TASK BRIEF:
According to the blog entry on smoking bans, what age of minors in a car triggers Ontario's ban on smoking there?

== PAGE EXTRACT ==

Saturday, March 14, 2009

No fire, no smoke, no SHS & still a smoking hazard?

Smoking bans around the world have been promoted as essential to protect the public from the alleged hazards of secondhand smoke.

In Ontario, for example, smoking has been banned in public buildings, bars, restaurants, casinos, in cars with minors under the age of sixteen, etc. Anti-smoker radicals are promoting bans in multi-unit apartment buildings, encouraging employers not to hire people who choose to smoke on or off the job and even advocating bans outside in public parks.

Most anti-smoker groups have been encouraging the use of “alternate nicotine delivery systems”, like Nicoderm and Nicorettes, to help smokers “kick the habit.” This has been a big boost to the pharmaceutical industry as far as marketing their nicotine replacement products. They’ve got The Canadian Cancer Society, Physicians for a Smoke-free Canada, etc promoting pharmaceutical nicotine, so they’re saving millions on advertising and marketing.

===
== EXTRACTED MATERIAL ==

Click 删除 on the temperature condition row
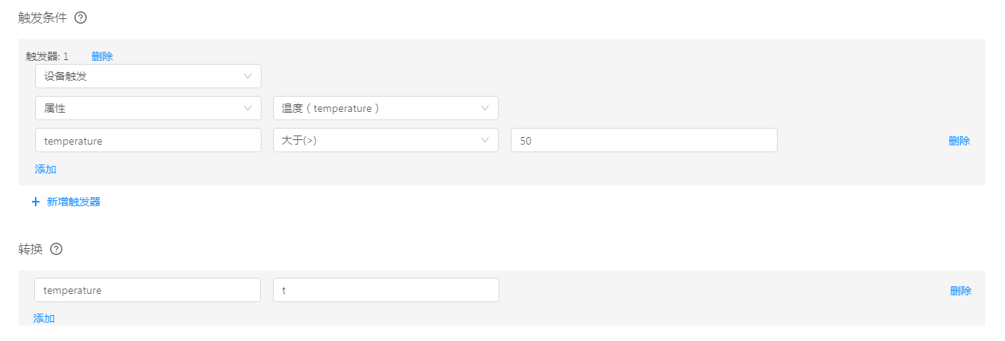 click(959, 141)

===
== EXTRACTED MATERIAL ==

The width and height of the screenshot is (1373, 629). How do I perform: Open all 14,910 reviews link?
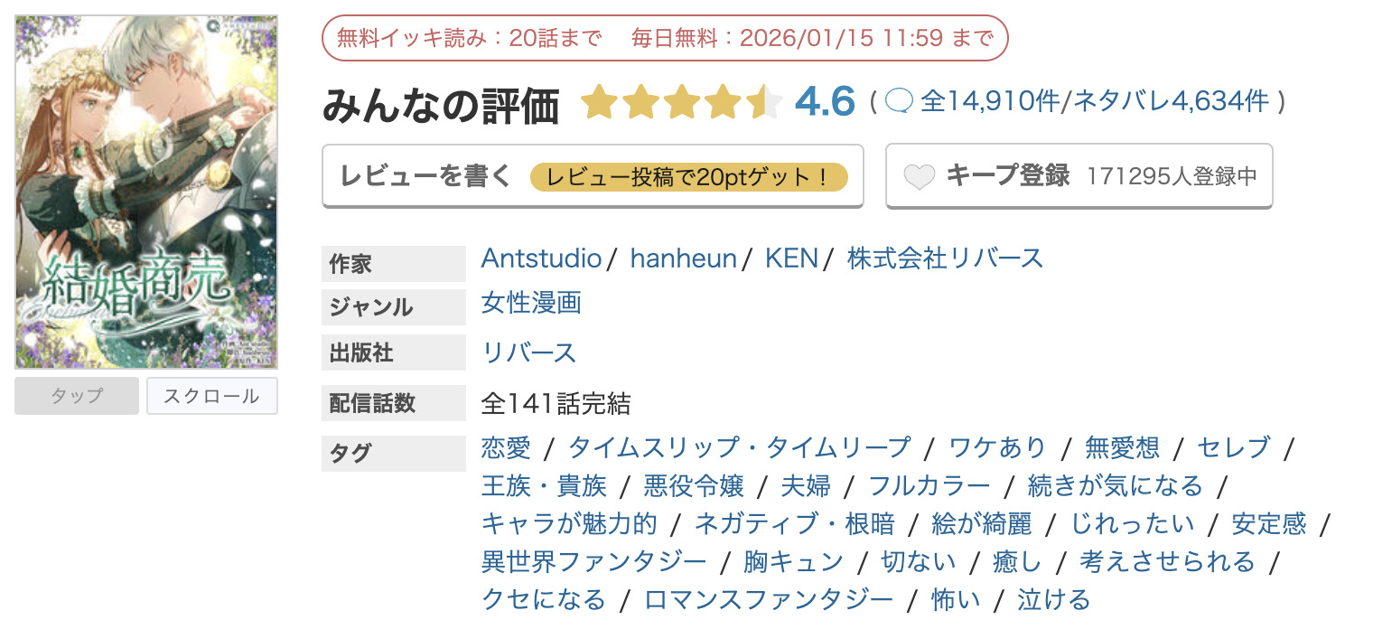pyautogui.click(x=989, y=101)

===
== EXTRACTED MATERIAL ==

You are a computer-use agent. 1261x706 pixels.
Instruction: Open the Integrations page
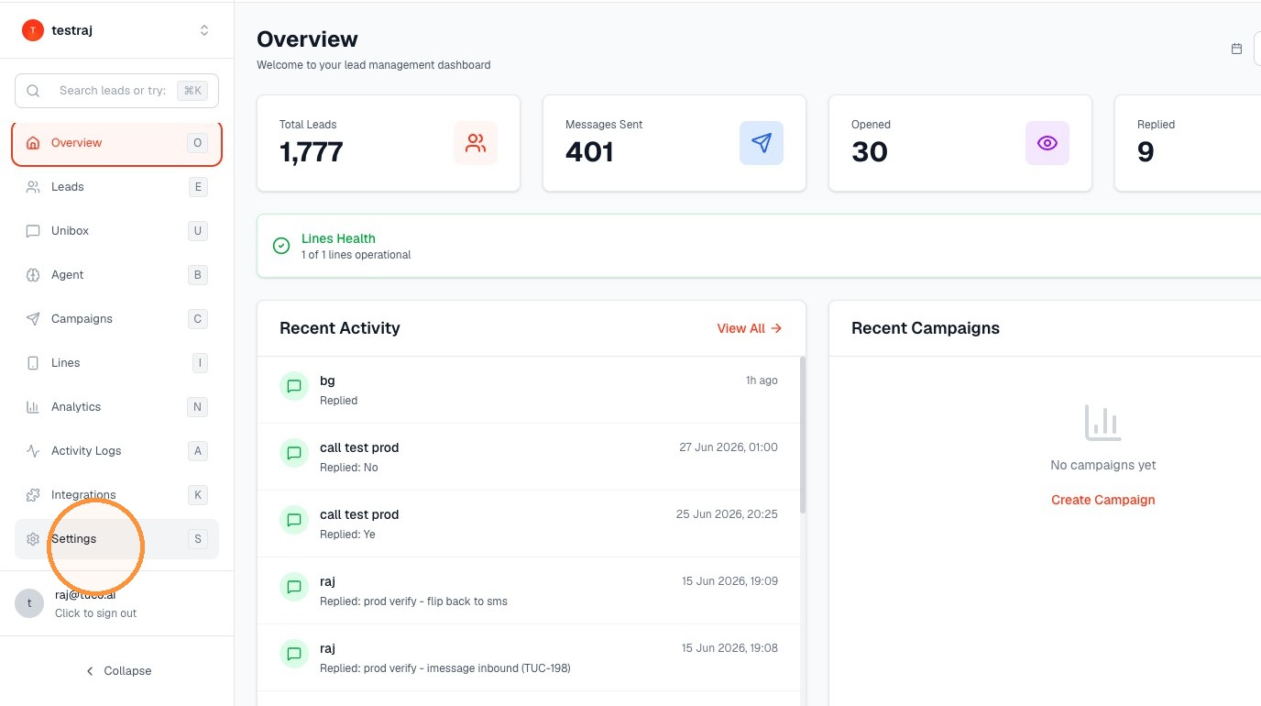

===

TASK SOLUTION:
Minors under the age of sixteen.